#### Records for the exercise
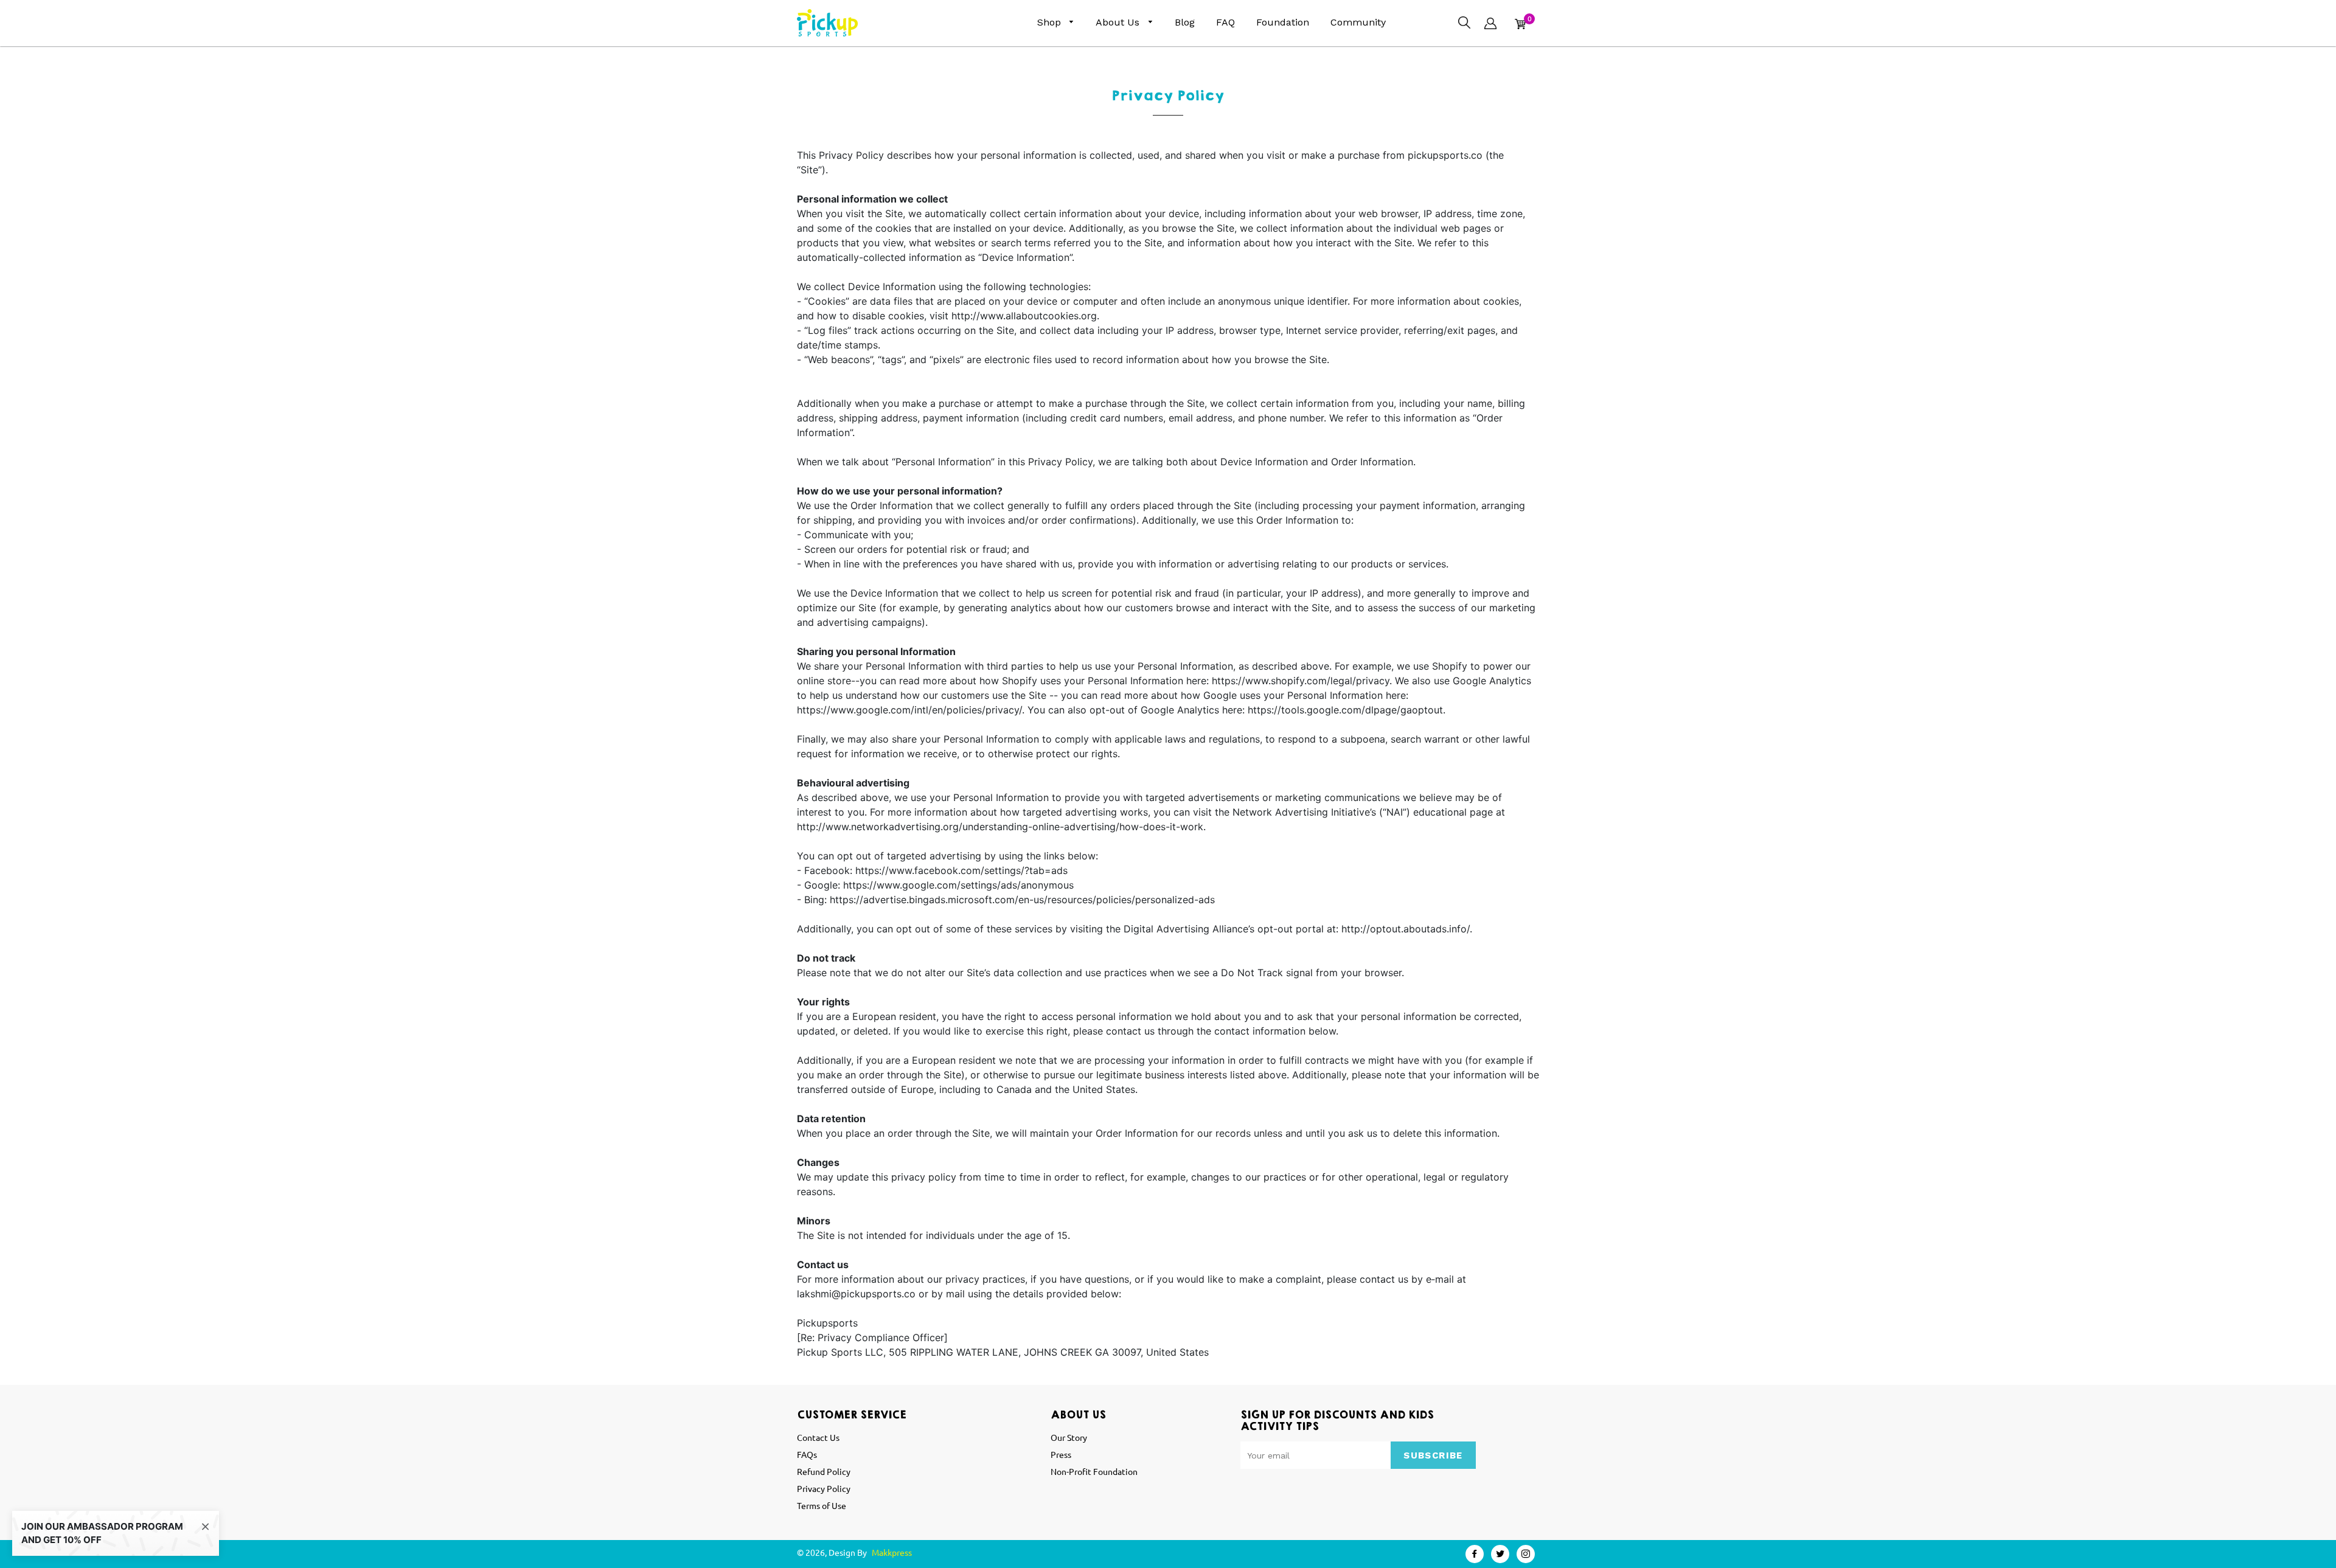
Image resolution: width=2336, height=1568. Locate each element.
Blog (1185, 22)
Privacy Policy (823, 1488)
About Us (1119, 22)
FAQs (807, 1454)
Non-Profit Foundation (1094, 1471)
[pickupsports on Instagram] (1526, 1554)
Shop (1050, 22)
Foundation (1282, 22)
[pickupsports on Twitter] (1500, 1554)
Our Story (1069, 1437)
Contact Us (818, 1437)
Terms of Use (821, 1505)
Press (1061, 1454)
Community (1358, 22)
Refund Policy (823, 1471)
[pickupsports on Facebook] (1474, 1554)
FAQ (1225, 22)
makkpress (892, 1552)
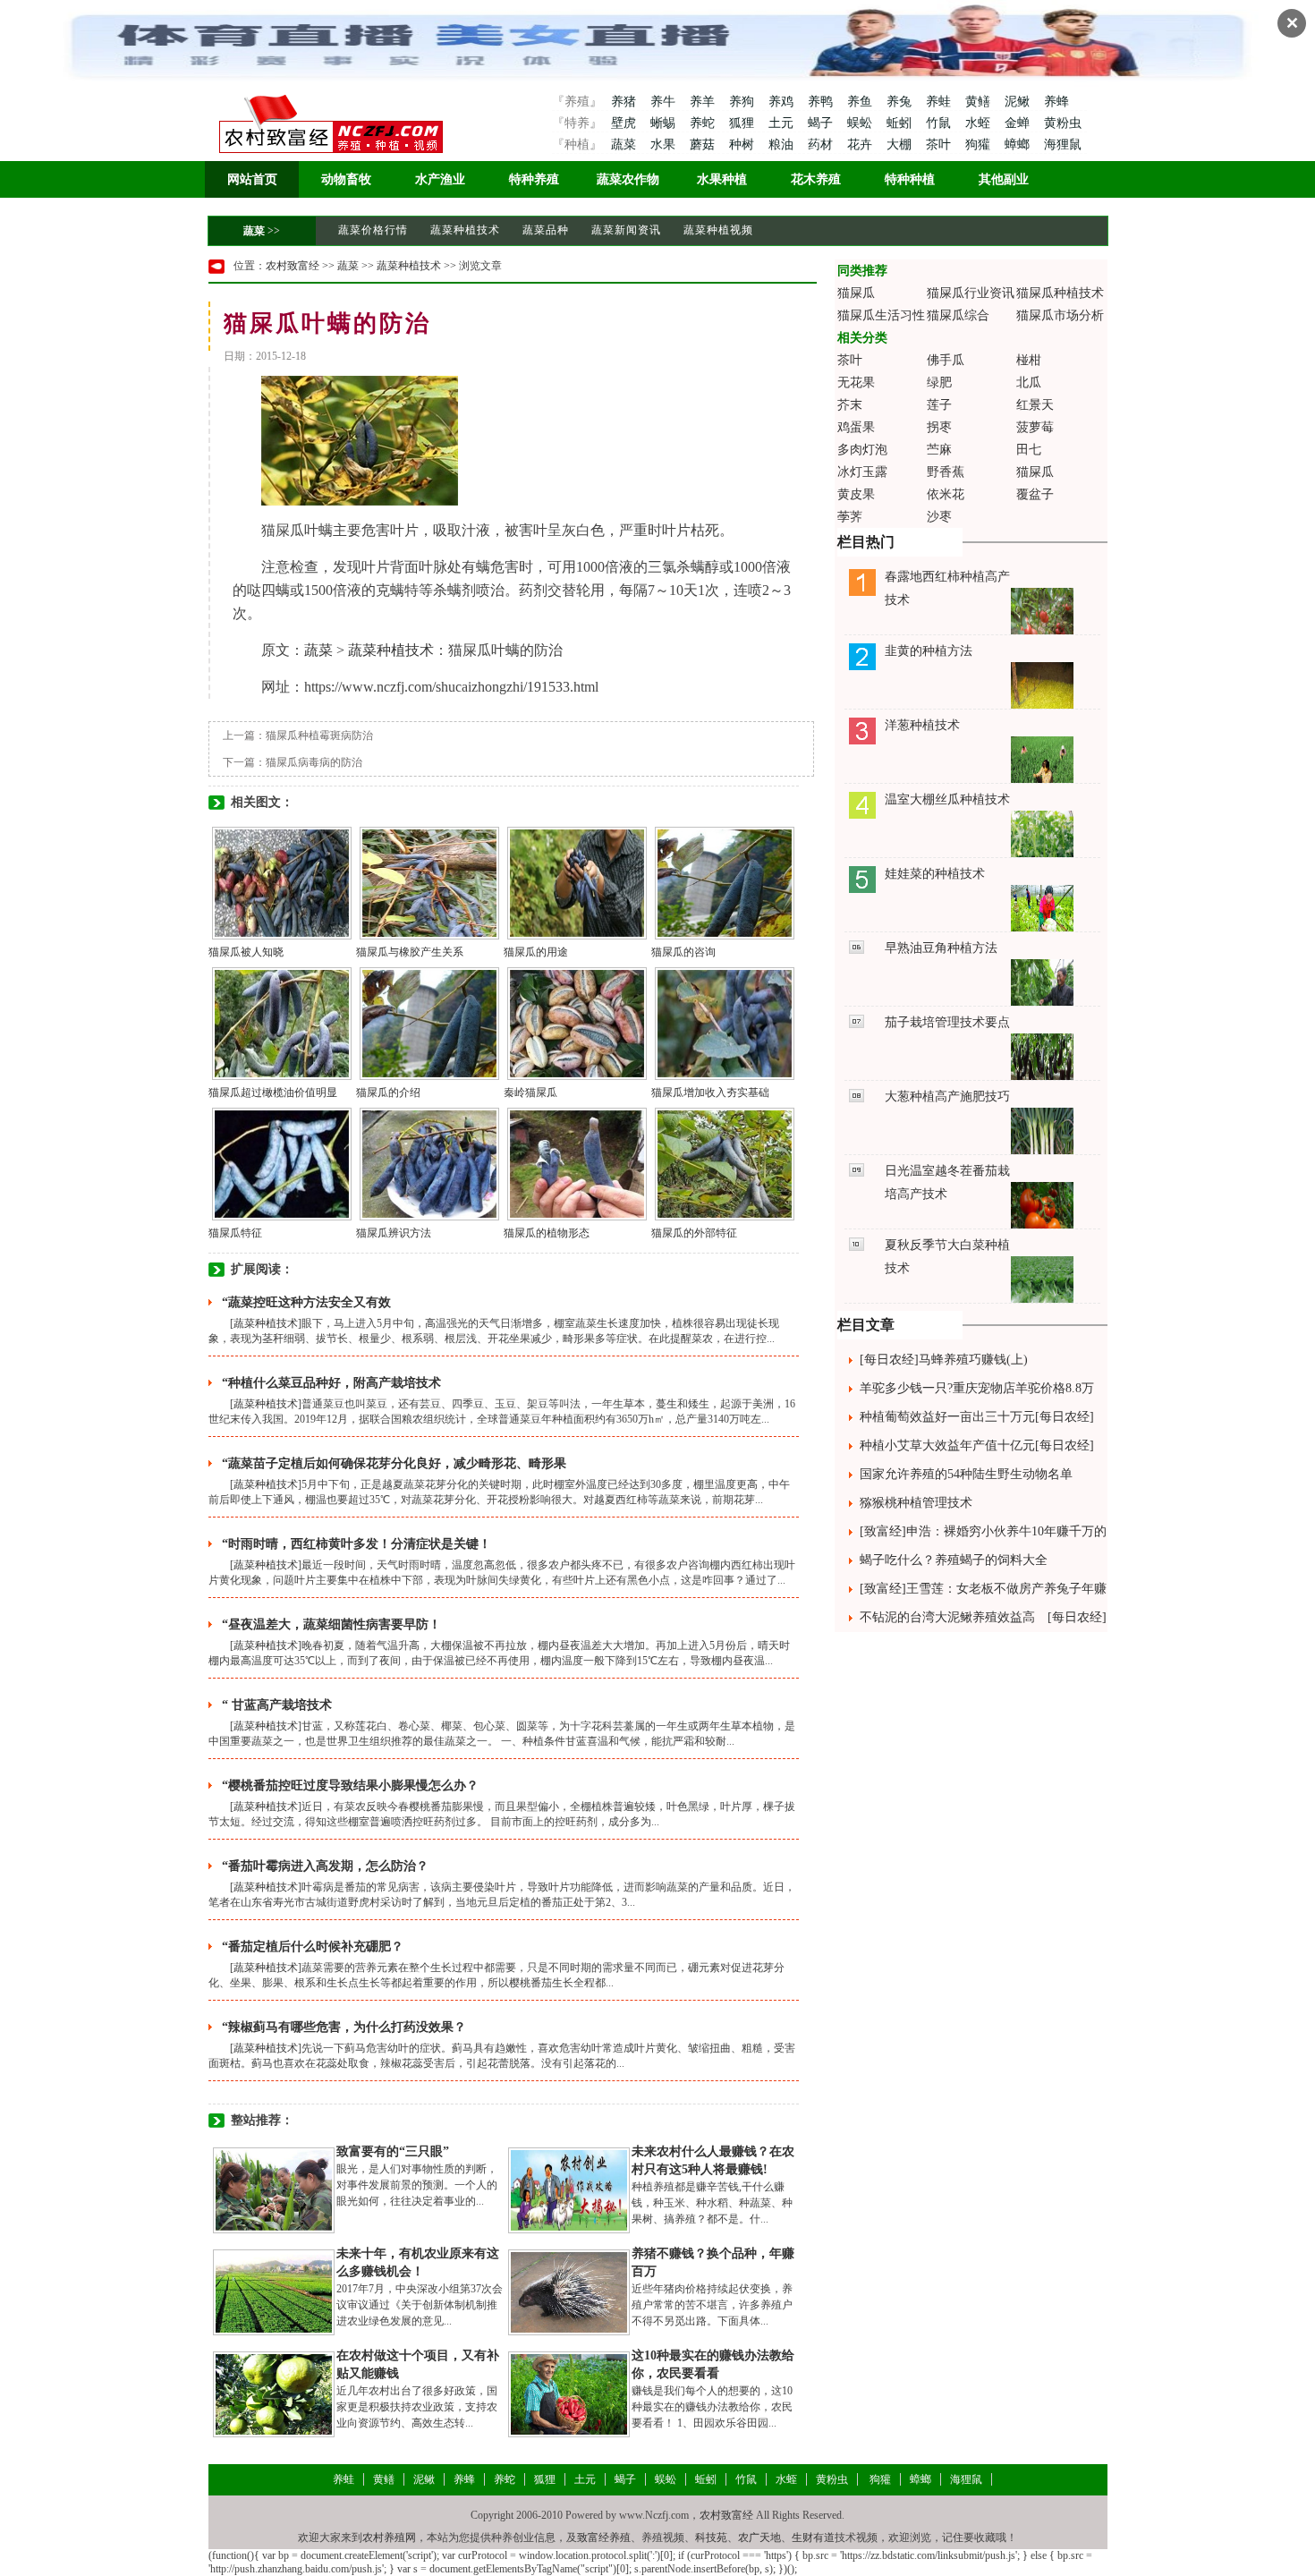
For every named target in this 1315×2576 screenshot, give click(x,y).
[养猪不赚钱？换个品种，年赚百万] (569, 2291)
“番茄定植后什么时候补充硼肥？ (312, 1946)
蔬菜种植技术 (465, 230)
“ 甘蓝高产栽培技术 (277, 1705)
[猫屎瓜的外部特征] (724, 1163)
########
Assignment
The response has to be an exact copy of all the data, pictures excluded.

Answer for the task
Image resolution: width=2336, height=1568. Locate each element.
Blog (1185, 22)
Privacy Policy (823, 1488)
About Us (1119, 22)
FAQs (807, 1454)
Non-Profit Foundation (1094, 1471)
[pickupsports on Instagram] (1526, 1554)
Shop (1050, 22)
Foundation (1282, 22)
[pickupsports on Twitter] (1500, 1554)
Our Story (1069, 1437)
Contact Us (818, 1437)
Terms of Use (821, 1505)
Press (1061, 1454)
Community (1358, 22)
Refund Policy (823, 1471)
[pickupsports on Facebook] (1474, 1554)
FAQ (1225, 22)
makkpress (892, 1552)
For every named target in this 1315×2576 screenshot, give click(x,y).
[养猪不赚钱？换个品种，年赚百万] (569, 2291)
“番茄定植后什么时候补充硼肥？ (312, 1946)
蔬菜种植技术 (465, 230)
“ 甘蓝高产栽培技术 (277, 1705)
[猫屎瓜的外部特征] (724, 1163)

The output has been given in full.